Impaired cellular bioenergetics caused by GBA1 depletion sensitizes neurons to calcium overload

Heterozygous mutations of the lysosomal enzyme glucocerebrosidase (GBA1) represent the major genetic risk for Parkinson’s disease (PD), while homozygous GBA1 mutations cause Gaucher disease, a lysosomal storage disorder, which may involve severe neurodegeneration. We have previously demonstrated impaired autophagy and proteasomal degradation pathways and mitochondrial dysfunction in neurons from GBA1 knockout (gba1(−/−)) mice. We now show that stimulation with physiological glutamate concentrations causes pathological [Ca(2+)](c) responses and delayed calcium deregulation, collapse of mitochondrial membrane potential and an irreversible fall in the ATP/ADP ratio.

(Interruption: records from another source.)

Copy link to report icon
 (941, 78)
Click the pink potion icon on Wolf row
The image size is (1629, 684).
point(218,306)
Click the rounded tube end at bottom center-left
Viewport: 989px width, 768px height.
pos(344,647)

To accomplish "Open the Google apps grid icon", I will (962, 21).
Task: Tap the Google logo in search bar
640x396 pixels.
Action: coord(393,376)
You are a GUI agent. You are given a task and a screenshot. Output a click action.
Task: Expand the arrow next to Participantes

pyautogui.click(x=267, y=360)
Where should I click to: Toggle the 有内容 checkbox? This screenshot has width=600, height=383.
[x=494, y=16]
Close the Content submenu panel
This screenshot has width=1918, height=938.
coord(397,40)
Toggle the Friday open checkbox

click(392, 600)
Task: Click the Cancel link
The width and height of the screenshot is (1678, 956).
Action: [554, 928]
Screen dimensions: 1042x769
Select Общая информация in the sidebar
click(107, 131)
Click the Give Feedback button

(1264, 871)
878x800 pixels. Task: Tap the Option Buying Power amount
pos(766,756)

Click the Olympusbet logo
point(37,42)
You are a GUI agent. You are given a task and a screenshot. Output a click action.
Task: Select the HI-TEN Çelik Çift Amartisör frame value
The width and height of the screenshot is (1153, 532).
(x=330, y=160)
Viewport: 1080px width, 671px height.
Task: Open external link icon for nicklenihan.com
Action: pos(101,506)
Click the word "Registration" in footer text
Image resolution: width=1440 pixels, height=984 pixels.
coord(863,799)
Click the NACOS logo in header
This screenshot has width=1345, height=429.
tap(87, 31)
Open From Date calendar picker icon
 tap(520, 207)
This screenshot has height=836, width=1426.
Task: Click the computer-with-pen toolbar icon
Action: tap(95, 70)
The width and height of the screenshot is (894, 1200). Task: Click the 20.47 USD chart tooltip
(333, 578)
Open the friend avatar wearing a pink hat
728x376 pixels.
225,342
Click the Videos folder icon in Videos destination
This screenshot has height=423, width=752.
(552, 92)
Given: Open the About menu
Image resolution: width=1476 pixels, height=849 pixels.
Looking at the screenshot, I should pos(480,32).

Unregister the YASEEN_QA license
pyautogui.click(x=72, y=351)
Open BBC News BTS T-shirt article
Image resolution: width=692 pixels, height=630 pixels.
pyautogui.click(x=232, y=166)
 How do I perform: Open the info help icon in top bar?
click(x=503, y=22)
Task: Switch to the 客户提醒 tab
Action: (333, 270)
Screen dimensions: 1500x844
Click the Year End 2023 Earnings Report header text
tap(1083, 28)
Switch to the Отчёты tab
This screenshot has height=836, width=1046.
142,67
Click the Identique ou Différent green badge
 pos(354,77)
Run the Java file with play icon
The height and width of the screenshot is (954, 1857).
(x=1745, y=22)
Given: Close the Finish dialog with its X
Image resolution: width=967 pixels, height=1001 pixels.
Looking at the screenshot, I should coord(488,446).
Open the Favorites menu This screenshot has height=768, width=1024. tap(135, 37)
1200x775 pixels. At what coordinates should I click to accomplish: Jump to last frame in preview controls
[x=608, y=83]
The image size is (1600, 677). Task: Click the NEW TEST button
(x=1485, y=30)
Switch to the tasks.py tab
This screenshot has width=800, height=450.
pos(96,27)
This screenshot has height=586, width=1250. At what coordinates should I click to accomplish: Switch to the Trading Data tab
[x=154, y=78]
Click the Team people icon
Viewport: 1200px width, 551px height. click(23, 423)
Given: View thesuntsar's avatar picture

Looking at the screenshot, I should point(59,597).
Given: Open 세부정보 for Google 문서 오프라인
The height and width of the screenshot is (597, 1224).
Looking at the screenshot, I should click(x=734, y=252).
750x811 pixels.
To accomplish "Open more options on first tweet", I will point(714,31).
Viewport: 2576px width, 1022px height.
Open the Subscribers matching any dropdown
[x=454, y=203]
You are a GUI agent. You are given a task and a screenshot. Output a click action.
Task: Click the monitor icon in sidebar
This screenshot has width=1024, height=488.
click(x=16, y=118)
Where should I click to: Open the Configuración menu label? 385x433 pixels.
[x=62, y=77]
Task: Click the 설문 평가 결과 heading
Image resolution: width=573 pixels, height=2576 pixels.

Mitochondrial Ca(2+) uptake was reduced in gba1(−/−) cells as was expression of the mitochondrial calcium uniporter. The rate of free radical generation was increased in gba1(−/−) neurons. Behavior of gba1(+/−) neurons was similar to gba1(−/−) in terms of all variables, consistent with a contribution of these mechanisms to the pathogenesis of PD. These data signpost reduced bioenergetic capacity and [Ca(2+)](c) dysregulation as mechanisms driving neurodegeneration.